START Selected excerpt

Friday, June 26, 2009

Houston jury awards $5 million for false conviction

A federal jury in Houston yesterday awarded George Rodriguez a $5 million verdict based on misconduct at the Houston crime lab that caused his false conviction. Said the Houston Chronicle:

George Rodriguez, 48, gained his freedom in 2004 after DNA tests discredited the findings of the troubled Houston Police Department crime lab on his case. By that time, he had served nearly two decades in prison. His father had died. His daughters faced abuse from men their mother lived with.

“Ain’t no amount of money is going to even my scale,” Rodriguez said after hearing the verdict. “I lost my dad and my girls have been through hell. I am grateful, but no money could replace what I lost.”

END Selected excerpt
START Data section

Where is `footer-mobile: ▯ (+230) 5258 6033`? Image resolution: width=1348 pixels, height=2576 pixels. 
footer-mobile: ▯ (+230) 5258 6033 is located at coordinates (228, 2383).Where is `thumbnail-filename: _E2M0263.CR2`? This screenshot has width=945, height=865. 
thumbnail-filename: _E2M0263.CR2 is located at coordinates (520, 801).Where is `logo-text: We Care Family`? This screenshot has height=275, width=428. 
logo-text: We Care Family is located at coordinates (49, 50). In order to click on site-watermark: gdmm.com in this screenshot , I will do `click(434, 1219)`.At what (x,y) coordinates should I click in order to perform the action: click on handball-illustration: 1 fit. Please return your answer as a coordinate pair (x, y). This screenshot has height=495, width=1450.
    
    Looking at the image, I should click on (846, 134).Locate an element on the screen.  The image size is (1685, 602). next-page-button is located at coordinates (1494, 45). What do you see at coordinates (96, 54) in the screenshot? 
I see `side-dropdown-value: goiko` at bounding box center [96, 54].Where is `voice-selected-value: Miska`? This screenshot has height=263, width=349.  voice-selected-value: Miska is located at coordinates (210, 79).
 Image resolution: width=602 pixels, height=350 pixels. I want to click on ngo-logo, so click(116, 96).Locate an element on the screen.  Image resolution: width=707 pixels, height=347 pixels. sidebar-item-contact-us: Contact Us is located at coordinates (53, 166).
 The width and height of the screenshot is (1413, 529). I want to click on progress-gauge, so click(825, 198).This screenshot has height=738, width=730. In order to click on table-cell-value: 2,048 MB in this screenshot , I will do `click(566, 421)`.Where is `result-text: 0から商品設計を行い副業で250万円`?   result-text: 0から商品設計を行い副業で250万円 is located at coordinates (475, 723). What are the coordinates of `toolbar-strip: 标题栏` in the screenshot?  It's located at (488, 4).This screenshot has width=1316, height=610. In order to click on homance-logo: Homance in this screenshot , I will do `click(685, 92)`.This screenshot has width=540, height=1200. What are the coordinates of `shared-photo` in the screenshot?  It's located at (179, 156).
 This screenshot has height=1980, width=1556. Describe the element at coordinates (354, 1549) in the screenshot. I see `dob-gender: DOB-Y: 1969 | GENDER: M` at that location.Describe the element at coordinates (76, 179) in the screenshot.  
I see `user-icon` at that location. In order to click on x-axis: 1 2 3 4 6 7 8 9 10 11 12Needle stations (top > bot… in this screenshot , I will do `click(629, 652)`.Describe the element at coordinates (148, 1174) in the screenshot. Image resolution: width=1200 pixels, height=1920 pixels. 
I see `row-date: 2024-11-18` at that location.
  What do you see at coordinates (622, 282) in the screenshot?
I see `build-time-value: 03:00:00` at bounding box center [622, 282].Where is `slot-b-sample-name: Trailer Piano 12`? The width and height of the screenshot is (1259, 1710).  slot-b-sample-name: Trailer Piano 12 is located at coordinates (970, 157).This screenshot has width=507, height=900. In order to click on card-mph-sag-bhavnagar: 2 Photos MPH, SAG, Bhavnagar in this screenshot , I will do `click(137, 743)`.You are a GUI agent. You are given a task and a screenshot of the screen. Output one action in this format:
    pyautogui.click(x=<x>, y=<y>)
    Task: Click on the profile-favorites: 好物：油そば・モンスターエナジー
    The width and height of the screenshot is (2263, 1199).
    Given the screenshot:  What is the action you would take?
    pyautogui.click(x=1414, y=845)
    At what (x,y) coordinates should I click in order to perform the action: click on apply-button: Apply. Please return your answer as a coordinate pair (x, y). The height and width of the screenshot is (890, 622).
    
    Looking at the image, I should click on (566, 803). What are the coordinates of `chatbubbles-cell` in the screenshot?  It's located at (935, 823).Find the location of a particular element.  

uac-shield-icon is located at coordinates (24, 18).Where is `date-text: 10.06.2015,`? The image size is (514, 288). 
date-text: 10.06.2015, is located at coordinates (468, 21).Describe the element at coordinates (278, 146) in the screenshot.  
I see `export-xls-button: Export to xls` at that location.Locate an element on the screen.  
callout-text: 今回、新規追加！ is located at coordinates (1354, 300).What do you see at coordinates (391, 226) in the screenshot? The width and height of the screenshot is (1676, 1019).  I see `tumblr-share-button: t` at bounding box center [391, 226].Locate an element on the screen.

END Data section

Exercises
a: Translate this sentence from the report on the Houston jury verdict into Spanish: "By that time, he had served nearly two decades in prison."
b: Carry the report on the Houston jury verdict forward from its final sentence.

Responses to the tasks
a: Para entonces, había cumplido casi dos décadas en prisión.

b:
I find it hard to disagree with this interpretation of the jury's message:

“This verdict says what I think we all know to be true about the Houston Police Department crime lab,” said Barry Scheck, one of Rodriguez’s lawyers and a co-founder of the Innocence Project, which helped secure his release from prison. “They convicted innocent men and the city was indifferent.”

The Texas Legislature this year approved and the Governor signed into law an expanded compensation package for innocent people who've been falsely convicted (HB 1736 by Anchia/Ellis), a bill I lobbied for on behalf of the Innocence Project of Texas. But those affected must choose whether to accept the state compensation or sue, as Rodriguez did.

Under the new statute, Rodriguez would have been awarded $80,000 per year incarcerated (about $1.36 million) plus a like amount stretched out over a lifetime annuity, totaling a little over half the amount the jury awarded. But Rodriguez won't get paid yet and there's a significant chance the size of the verdict could be reduced by the Fifth Circuit on appeal.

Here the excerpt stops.